The overflow tube in one carb bowl has a crack going down it causing it to leak gas. I tried to solder it but it wouldnt take, and the gas ate through JB weld within 30 minutes. I cant find anywhere that sells the float bowl. Does anyone make them or do I have to search around for a used one? Are there any other makes/models that used the same carb with the same float bowl? Or does anyone have a spare one they would be willing to sell?

If I cant just the float bowl for a reasonable price, I am going to buy some used carbs off ebay. Is there any other model of carbs that would be worth upgrading to such as the VM28SS?

I rebuilt the stock carbs with a kit containing for each carb:
(1) Float Bowl Gasket
(1) Top Cover Gasket
(1) Float Valve Assembly 2.0
(1) Main Jet (105)
(1) Main Jet (107.5)
(1) Pilot Jet(15)
(1) Pilot Jet (17.5)
(1) Air screw , Spring and O-Rings
I set the throttle valve at 0.7mm and the float level using the clear tube test at 2mm below the top of the bowl, and the air screws are backed out 1 1/8 turns.

I used the 105 main jet and 15 pilot jet because that was what was in there stock.
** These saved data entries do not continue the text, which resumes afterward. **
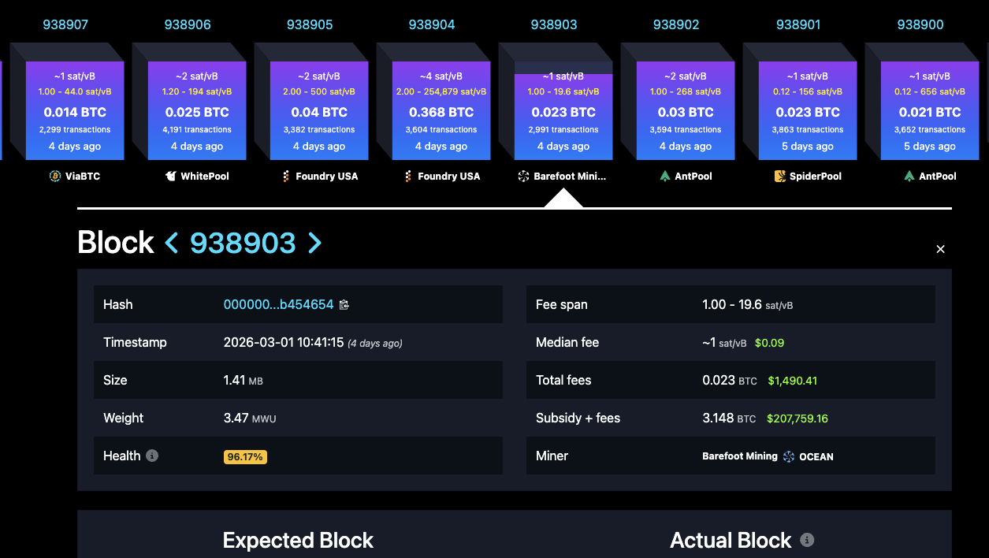
Task: Open block height 938907 link
Action: click(x=65, y=24)
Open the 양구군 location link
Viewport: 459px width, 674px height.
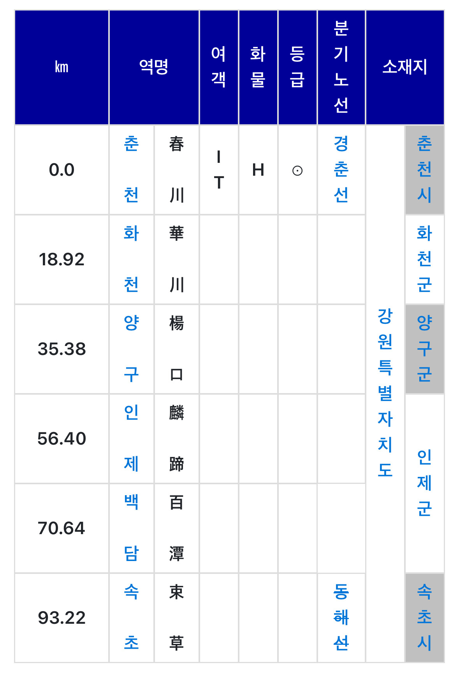[x=424, y=349]
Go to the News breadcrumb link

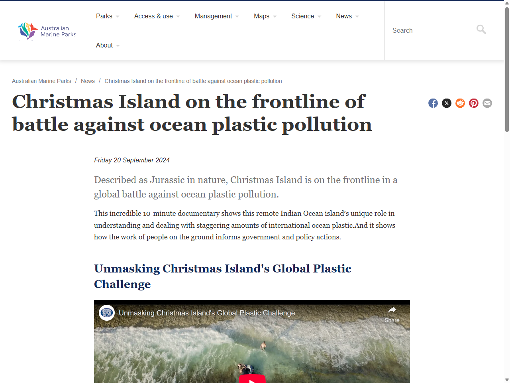coord(88,81)
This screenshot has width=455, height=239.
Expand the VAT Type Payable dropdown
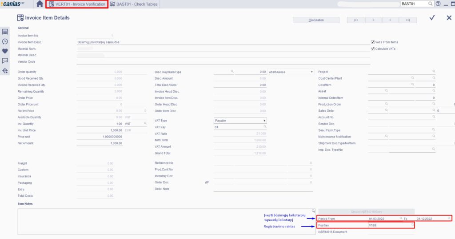pos(264,121)
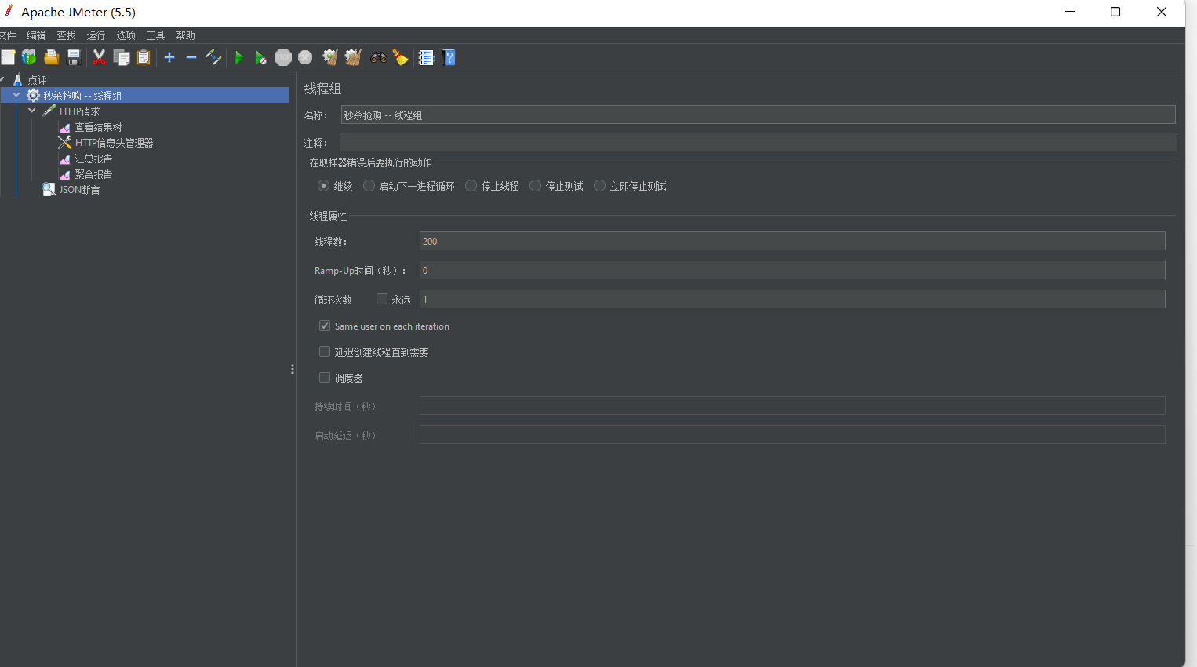Viewport: 1197px width, 667px height.
Task: Click the Clear All double-broom icon
Action: coord(353,57)
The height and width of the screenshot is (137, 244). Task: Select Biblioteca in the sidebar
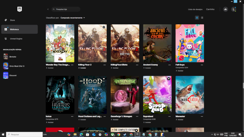click(x=14, y=30)
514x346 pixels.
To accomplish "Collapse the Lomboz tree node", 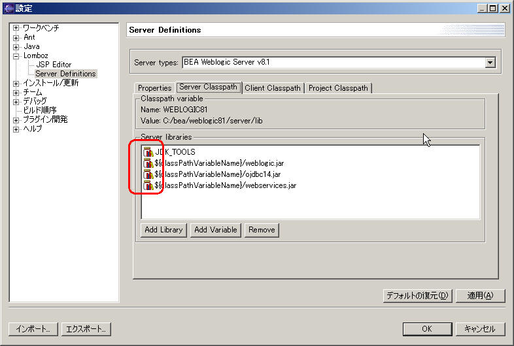I will (x=16, y=55).
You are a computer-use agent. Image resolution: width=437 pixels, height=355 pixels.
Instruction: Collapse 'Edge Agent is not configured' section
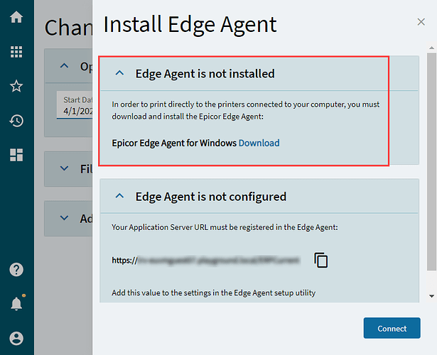[119, 196]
Is it worth it to try the bigger jets, or just just a pain in the ass to tune afterwards?

The bike runs pretty good now after I rebuild the carbs, but I have nothing to compare it to because I never saw the bike run before now. It still blows white smoke above 5000rpm and studders and kicks and stalls trying to idle at 1000rpm even after I played with the air screws.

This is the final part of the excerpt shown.